DWI SETIYAWAN, Tuban

---

GUGUSAN batu besar nan hitam teronggok di barat lapangan  Desa Bejagung,
Kecamatan Semanding, sekitar 2,5 kilometer (km) selatan  barat Kota Tuban.
Sudah
ratusan tahun batu-batu tersebut bercokol di  tanah desa seluas 2 hektare
tersebut.


Sebagian batu mirip gajah,  terutama di bagian utara. Meski tidak dijaga dan
dilindungi dengan  bangunan pagar, tidak ada satu pun yang berani mengusik
batu-batu itu.  Jangankan membongkar, untuk sekadar memindahkan batu pun tidak
ada yang  bernyali.


Gugusan batu yang bernama Watu Gajah ini termasuk  salah satu mitos kebesaran
Sunan Bejagung Lor dan Bejagung Kidul. Konon,  batu-batu tersebut penjelmaan
dari gajah tentara Majapahit yang hendak  membawa pulang paksa Pangeran
Kusumohadi yang mengaji kepada Maulana  Abdullah Asyari (Sunan Bejagung).

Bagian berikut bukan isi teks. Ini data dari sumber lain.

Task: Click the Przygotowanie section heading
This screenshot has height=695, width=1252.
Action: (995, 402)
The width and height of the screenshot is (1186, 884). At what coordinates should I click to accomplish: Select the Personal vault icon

Pangeran Kusumohadi adalah  putra Prabu Hayam Wuruk, salah satu raja Majapahit.
Setelah mengetahui  bahwa anaknya mengaji di Padepokan Sunan Bejagung Tuban,
maka sang prabu  memerintahkan patihnya Gajah Mada menjemput. Mendengar rencana
itu,  Pangeran Kusumohadimemohon kepada Sunan  Bejagung untuk membantunya
menolak kehendak Prabu Hayam Wuruk.


Alasannya,  pangeran ingin tetap menekuni ilmu Islam dan  tidak ingin menjadi
raja.  Kehendak pangeran tersebut dikabulkan Sunan Bejagung. Untuk melindungi
sang pangeran, Sunan Bejagung menggaret tanah sekitar Padepokan  Kasunanan
Bejagung yang sampai sekarang dikenal dengan Siti  Garet. Tujuannya, agar
tentara Majapahit tidak  bisa masuk kasunanan.

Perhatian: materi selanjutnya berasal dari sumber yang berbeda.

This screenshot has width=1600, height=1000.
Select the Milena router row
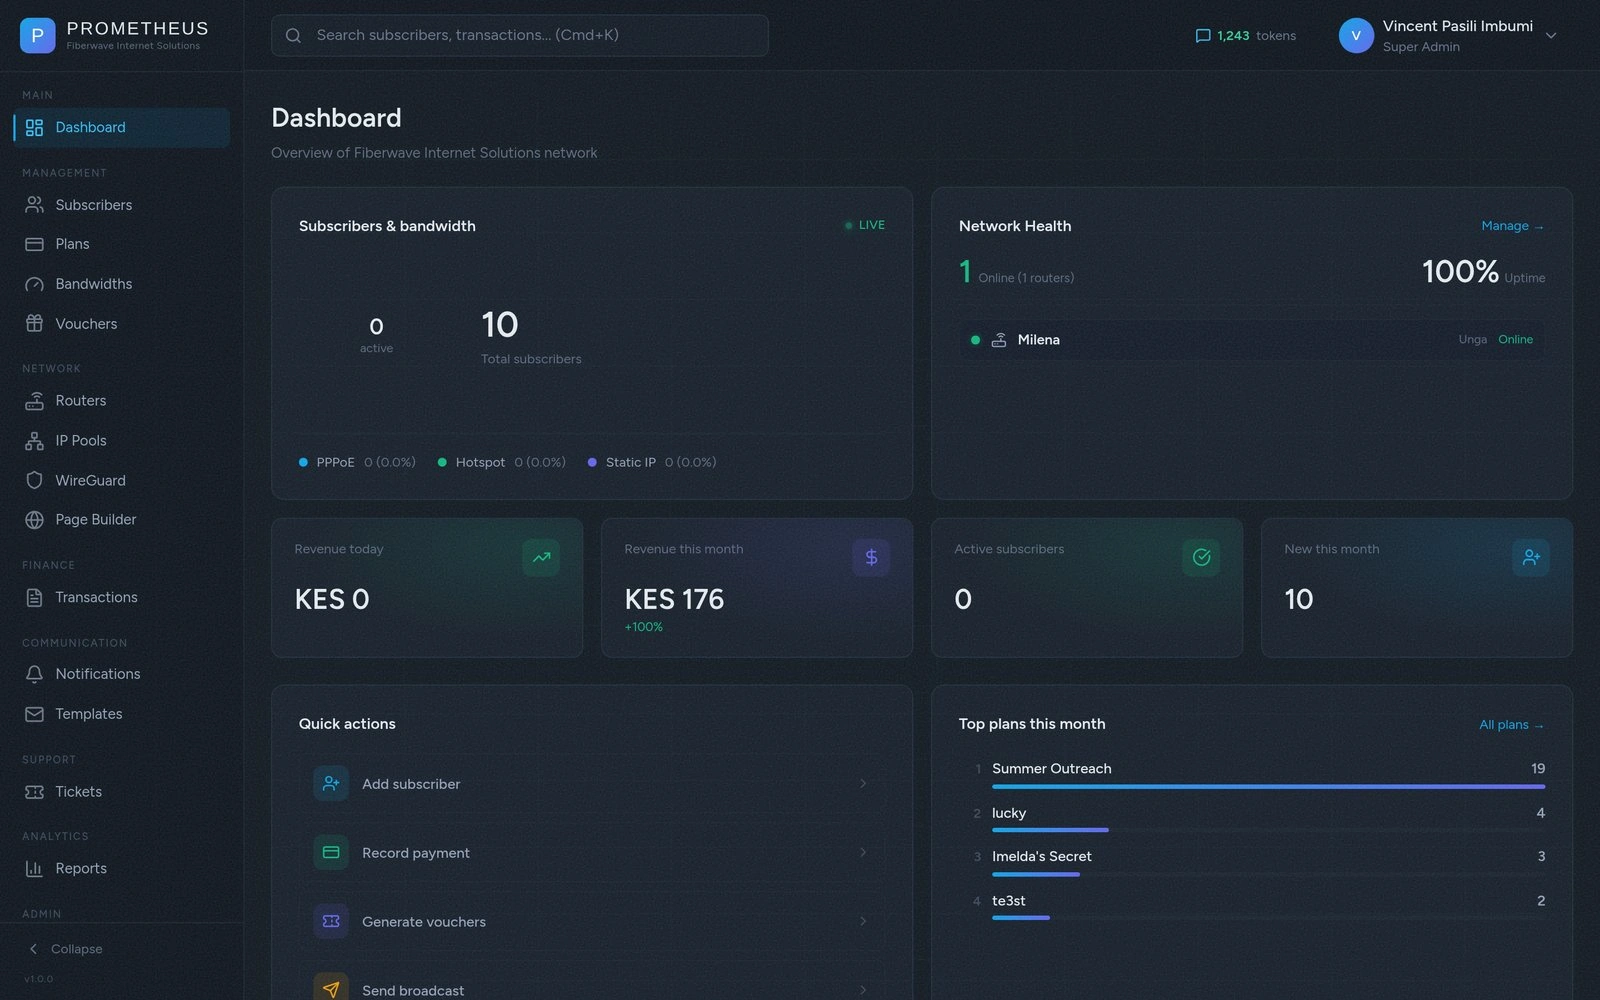[x=1251, y=340]
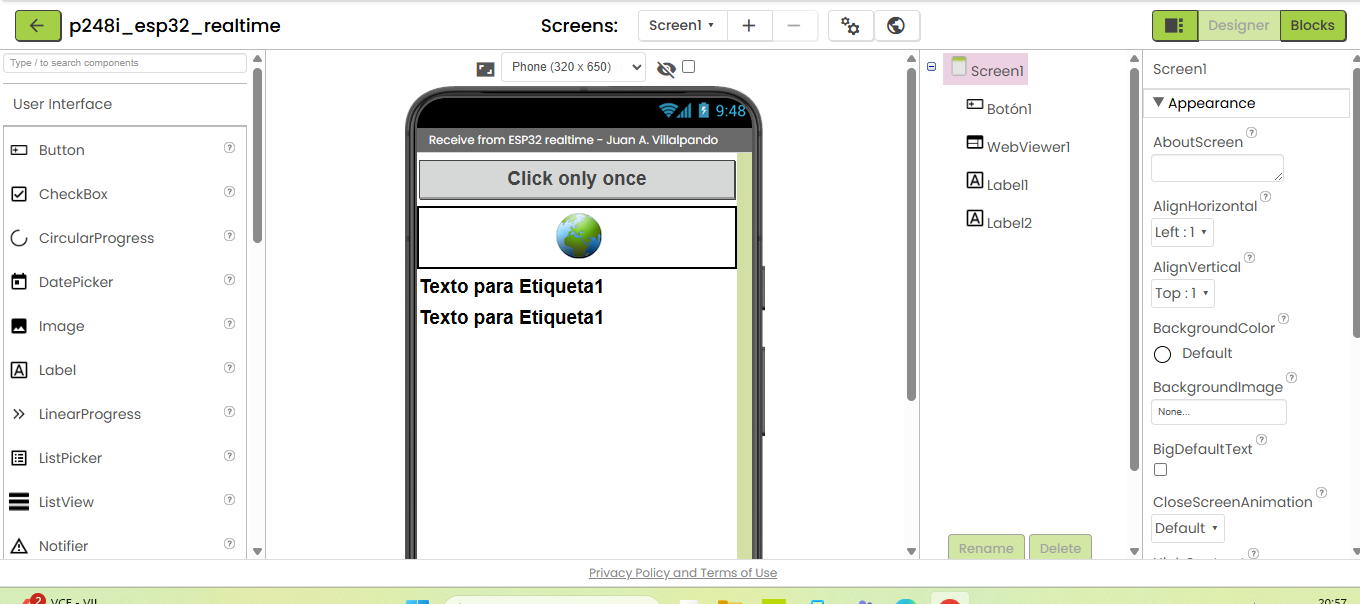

Tentara Majapahit akhirnya tak bisa masuk  kasunanan dan berhenti di selatan
kasunanan. Melihat itu, salah seorang  santri melapor kepada Sunan Bejagung
bahwa di sebelah selatan  kasunanan banyak pasukan gajah dari Majapahit. Sunan
Bejagung spontan  mengatakan tidak gajah tetapi batu. Karena  kekuatan karomah
sang wali, semua gajah menjadi batu.

Kepala UPTD  Museum Kambang Putih Tuban, Supriyadi membenarkan bahwa Watu Gajah

hanyalah bagian dari mitos sejarah Sunan Bejagung Lor dan Bejagung  Kidul.
Meski
dikaitkan dengan siar wali di daerah setempat, tidak ada  bukti sejarah yang
menguatkan kalau batu-batu tersebut adalah bagian  dari sejarah.

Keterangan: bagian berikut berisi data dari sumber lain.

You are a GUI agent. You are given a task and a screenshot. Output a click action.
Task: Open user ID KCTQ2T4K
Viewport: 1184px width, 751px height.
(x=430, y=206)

Karena itu, batu-batu tersebut tidak masuk benda  cagar budaya (BCB) yang
dilindungi. Dikatakan dia, yang masuk dalam  situs sejarah hanyalah seluruh
benda di dalam kompleks makam Sunan  Bejagung Lor dan Bejagung Kidul.

Mitos lain yang terkait dengan  karomah Sunan Bejagung adalah pantangan warga
Bejagung memakan ikan  meladang (jenis ikan laut). Sekdes Bejagung, Kusnadi
mengatakan, hampir  semua warganya tak pernah melanggar pantangan tersebut.
''Kalau  dilanggar, maka yang memakan akan gatal-gatal,'' kata dia.


Mitos  ini terkait dengan pengalaman Sunang Bejagung yang terapung di laut dan
ditolong ikan tersebut. Ponpes Sunan Bejagung mengupas pantangan  memakan ikan
ini dalam situsnya sunan-bejagung.net. Rujukannya, buku  Babad Tanah Jawa,
Babad
Tuban, dan juga buku dokumen Bejagung.


Dalam  situs ini disebutkan, suatu ketika Sunan Bejagung diajak berhaji oleh
santrinya yang berwujud jin. Santri tersebut sanggup menggendong Sunan
Bejagung
dari Tuban sampai ke Masjidil Haram Makkah. Namun, saat  digendong melintas
samudra, Sunan Bejagung lepas dan jatuh ke laut.


Dalam  musibah tersebut dikisahkan Sunan Bejagung selamat karena dan ditolong
ikan meladang. Ikan inilah yang membawa sunan sampai di suatu pantai di
Hadramaut (yang sekarang dikenal dengan Saudi Arabia). Setelah sampai di  Arab,
Sunan Bejagung berpesan kepada semua anak cucunya jangan sampai  makan ikan
meladang.

Dalam portal Ponpes Bejagung ini juga  dibeber sejarah kedatangan Sunan
Bejagung
yang dikaitkan dengan  hancurnya Kerajaan Pasai di Kutai. Setelah Pasai hancur,
terjadi eksodus  besar-besaran muballig Arab yang dipimpin Syekh Jumadil Kubro.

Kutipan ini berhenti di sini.